◆ Prompt
What you give back should match the entries below character for character.

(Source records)
+ + + +

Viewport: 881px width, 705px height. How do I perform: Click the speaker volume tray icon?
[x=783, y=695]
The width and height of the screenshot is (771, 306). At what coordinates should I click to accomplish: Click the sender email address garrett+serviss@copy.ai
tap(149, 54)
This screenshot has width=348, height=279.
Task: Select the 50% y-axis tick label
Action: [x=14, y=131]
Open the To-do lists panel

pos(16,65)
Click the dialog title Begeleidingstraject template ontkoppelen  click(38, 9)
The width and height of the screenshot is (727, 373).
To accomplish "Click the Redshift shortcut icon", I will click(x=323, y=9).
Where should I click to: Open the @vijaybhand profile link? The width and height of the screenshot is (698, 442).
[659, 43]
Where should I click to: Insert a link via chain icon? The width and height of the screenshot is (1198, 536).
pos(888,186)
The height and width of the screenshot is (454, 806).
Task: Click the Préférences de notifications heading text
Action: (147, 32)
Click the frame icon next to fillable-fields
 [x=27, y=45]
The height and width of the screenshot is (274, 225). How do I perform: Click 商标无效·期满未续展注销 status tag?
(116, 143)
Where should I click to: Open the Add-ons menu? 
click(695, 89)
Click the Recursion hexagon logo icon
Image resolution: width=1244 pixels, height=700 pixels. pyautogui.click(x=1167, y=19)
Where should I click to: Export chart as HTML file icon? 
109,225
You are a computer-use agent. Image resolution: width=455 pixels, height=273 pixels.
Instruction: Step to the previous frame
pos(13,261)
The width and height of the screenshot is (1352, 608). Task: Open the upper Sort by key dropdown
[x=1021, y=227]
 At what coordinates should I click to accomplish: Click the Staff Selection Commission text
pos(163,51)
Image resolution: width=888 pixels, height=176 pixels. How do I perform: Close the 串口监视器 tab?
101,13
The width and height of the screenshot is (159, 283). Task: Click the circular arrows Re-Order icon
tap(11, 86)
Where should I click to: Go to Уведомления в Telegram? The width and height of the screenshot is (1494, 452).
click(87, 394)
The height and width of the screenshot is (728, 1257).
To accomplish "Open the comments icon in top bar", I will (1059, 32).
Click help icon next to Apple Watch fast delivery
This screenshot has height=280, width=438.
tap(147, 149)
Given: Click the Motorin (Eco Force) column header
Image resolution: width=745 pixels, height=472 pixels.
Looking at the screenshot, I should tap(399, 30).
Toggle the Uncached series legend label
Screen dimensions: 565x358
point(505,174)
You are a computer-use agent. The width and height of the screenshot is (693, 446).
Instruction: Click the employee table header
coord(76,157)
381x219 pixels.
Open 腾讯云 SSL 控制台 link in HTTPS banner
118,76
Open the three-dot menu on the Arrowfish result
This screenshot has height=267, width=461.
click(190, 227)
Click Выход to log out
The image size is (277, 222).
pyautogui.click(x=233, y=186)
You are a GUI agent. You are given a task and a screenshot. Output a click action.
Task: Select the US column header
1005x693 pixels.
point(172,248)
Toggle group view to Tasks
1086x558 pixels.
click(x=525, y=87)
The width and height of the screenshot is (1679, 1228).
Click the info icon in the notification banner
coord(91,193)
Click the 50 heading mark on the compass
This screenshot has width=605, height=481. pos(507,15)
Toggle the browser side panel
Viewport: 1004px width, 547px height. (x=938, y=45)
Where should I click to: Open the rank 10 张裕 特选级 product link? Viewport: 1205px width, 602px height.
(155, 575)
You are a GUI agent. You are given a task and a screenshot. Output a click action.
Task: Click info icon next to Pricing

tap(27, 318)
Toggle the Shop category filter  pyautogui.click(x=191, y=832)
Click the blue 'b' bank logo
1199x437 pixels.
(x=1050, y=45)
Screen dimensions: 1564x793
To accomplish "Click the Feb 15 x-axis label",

+ + + +

◆ Written reply
Viewport: 881px width, 705px height. How do I perform: Click the speaker volume tray icon?
[x=783, y=695]
The width and height of the screenshot is (771, 306). At what coordinates should I click to accomplish: Click the sender email address garrett+serviss@copy.ai
tap(149, 54)
This screenshot has width=348, height=279.
Task: Select the 50% y-axis tick label
Action: [x=14, y=131]
Open the To-do lists panel

pos(16,65)
Click the dialog title Begeleidingstraject template ontkoppelen  click(38, 9)
The width and height of the screenshot is (727, 373).
To accomplish "Click the Redshift shortcut icon", I will click(x=323, y=9).
Where should I click to: Open the @vijaybhand profile link? The width and height of the screenshot is (698, 442).
[659, 43]
Where should I click to: Insert a link via chain icon? The width and height of the screenshot is (1198, 536).
pos(888,186)
The height and width of the screenshot is (454, 806).
Task: Click the Préférences de notifications heading text
Action: (147, 32)
Click the frame icon next to fillable-fields
 [x=27, y=45]
The height and width of the screenshot is (274, 225). How do I perform: Click 商标无效·期满未续展注销 status tag?
(116, 143)
Where should I click to: Open the Add-ons menu? 
click(695, 89)
Click the Recursion hexagon logo icon
Image resolution: width=1244 pixels, height=700 pixels. pyautogui.click(x=1167, y=19)
Where should I click to: Export chart as HTML file icon? 
109,225
You are a computer-use agent. Image resolution: width=455 pixels, height=273 pixels.
Instruction: Step to the previous frame
pos(13,261)
The width and height of the screenshot is (1352, 608). Task: Open the upper Sort by key dropdown
[x=1021, y=227]
 At what coordinates should I click to accomplish: Click the Staff Selection Commission text
pos(163,51)
Image resolution: width=888 pixels, height=176 pixels. How do I perform: Close the 串口监视器 tab?
101,13
The width and height of the screenshot is (159, 283). Task: Click the circular arrows Re-Order icon
tap(11, 86)
Where should I click to: Go to Уведомления в Telegram? The width and height of the screenshot is (1494, 452).
click(87, 394)
The height and width of the screenshot is (728, 1257).
To accomplish "Open the comments icon in top bar", I will (1059, 32).
Click help icon next to Apple Watch fast delivery
This screenshot has height=280, width=438.
tap(147, 149)
Given: Click the Motorin (Eco Force) column header
Image resolution: width=745 pixels, height=472 pixels.
Looking at the screenshot, I should tap(399, 30).
Toggle the Uncached series legend label
Screen dimensions: 565x358
point(505,174)
You are a computer-use agent. The width and height of the screenshot is (693, 446).
Instruction: Click the employee table header
coord(76,157)
381x219 pixels.
Open 腾讯云 SSL 控制台 link in HTTPS banner
118,76
Open the three-dot menu on the Arrowfish result
This screenshot has height=267, width=461.
click(190, 227)
Click Выход to log out
The image size is (277, 222).
pyautogui.click(x=233, y=186)
You are a GUI agent. You are given a task and a screenshot. Output a click action.
Task: Select the US column header
1005x693 pixels.
point(172,248)
Toggle group view to Tasks
1086x558 pixels.
click(x=525, y=87)
The width and height of the screenshot is (1679, 1228).
Click the info icon in the notification banner
coord(91,193)
Click the 50 heading mark on the compass
This screenshot has width=605, height=481. pos(507,15)
Toggle the browser side panel
Viewport: 1004px width, 547px height. (x=938, y=45)
Where should I click to: Open the rank 10 张裕 特选级 product link? Viewport: 1205px width, 602px height.
(155, 575)
You are a GUI agent. You are given a task and a screenshot. Output a click action.
Task: Click info icon next to Pricing

tap(27, 318)
Toggle the Shop category filter  pyautogui.click(x=191, y=832)
Click the blue 'b' bank logo
1199x437 pixels.
(x=1050, y=45)
Screen dimensions: 1564x793
To accomplish "Click the Feb 15 x-axis label",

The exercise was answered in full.